● **ASSIGNED TASK**
Search the material and gather each line with "file" in it.

● **DATA**
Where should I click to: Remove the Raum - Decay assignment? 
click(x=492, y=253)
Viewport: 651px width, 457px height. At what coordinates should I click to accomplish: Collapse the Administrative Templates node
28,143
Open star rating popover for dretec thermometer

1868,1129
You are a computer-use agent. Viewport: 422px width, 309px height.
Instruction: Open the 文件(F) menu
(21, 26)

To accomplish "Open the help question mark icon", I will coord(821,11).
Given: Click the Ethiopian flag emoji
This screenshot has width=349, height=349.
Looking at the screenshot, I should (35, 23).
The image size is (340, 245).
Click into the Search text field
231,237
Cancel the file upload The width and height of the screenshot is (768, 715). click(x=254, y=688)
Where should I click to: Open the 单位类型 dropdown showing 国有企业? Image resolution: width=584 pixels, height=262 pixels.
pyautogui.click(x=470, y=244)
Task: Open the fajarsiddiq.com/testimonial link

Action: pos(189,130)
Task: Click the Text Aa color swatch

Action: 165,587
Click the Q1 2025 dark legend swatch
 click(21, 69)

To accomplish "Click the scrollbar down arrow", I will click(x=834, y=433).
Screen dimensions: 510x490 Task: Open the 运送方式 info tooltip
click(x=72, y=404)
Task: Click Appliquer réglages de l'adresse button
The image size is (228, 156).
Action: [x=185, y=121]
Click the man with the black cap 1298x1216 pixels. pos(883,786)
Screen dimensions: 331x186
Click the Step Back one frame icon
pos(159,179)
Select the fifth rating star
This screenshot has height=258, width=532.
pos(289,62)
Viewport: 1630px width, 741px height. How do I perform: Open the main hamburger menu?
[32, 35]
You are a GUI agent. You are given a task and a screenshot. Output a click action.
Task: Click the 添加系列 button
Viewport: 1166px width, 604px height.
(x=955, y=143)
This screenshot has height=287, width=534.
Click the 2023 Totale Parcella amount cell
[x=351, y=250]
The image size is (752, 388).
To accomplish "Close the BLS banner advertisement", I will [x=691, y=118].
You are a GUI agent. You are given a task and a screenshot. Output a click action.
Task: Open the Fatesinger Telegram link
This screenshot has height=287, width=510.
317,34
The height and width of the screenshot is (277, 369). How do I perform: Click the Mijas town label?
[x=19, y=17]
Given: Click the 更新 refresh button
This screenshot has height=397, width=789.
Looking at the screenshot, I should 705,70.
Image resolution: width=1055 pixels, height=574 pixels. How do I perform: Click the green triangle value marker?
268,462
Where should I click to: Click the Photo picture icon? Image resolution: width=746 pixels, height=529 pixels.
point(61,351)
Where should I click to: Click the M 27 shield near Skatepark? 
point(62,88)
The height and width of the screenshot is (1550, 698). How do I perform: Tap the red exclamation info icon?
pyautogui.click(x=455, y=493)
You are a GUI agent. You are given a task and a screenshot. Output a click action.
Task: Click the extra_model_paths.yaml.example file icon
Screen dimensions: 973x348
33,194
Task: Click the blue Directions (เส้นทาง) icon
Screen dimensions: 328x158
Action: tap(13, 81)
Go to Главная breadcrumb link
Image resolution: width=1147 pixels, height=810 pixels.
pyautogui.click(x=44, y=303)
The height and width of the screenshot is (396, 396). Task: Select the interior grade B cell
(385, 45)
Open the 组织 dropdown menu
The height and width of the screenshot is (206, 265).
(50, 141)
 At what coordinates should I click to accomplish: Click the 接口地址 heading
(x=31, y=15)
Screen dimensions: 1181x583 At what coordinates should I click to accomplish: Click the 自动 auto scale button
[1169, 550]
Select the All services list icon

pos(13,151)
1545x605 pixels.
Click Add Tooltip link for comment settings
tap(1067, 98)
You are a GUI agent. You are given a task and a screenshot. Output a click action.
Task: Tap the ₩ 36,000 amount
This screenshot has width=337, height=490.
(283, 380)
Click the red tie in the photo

● **WRITTEN ANSWER**
Cancel the file upload The width and height of the screenshot is (768, 715). click(x=254, y=688)
Task: Click the extra_model_paths.yaml.example file icon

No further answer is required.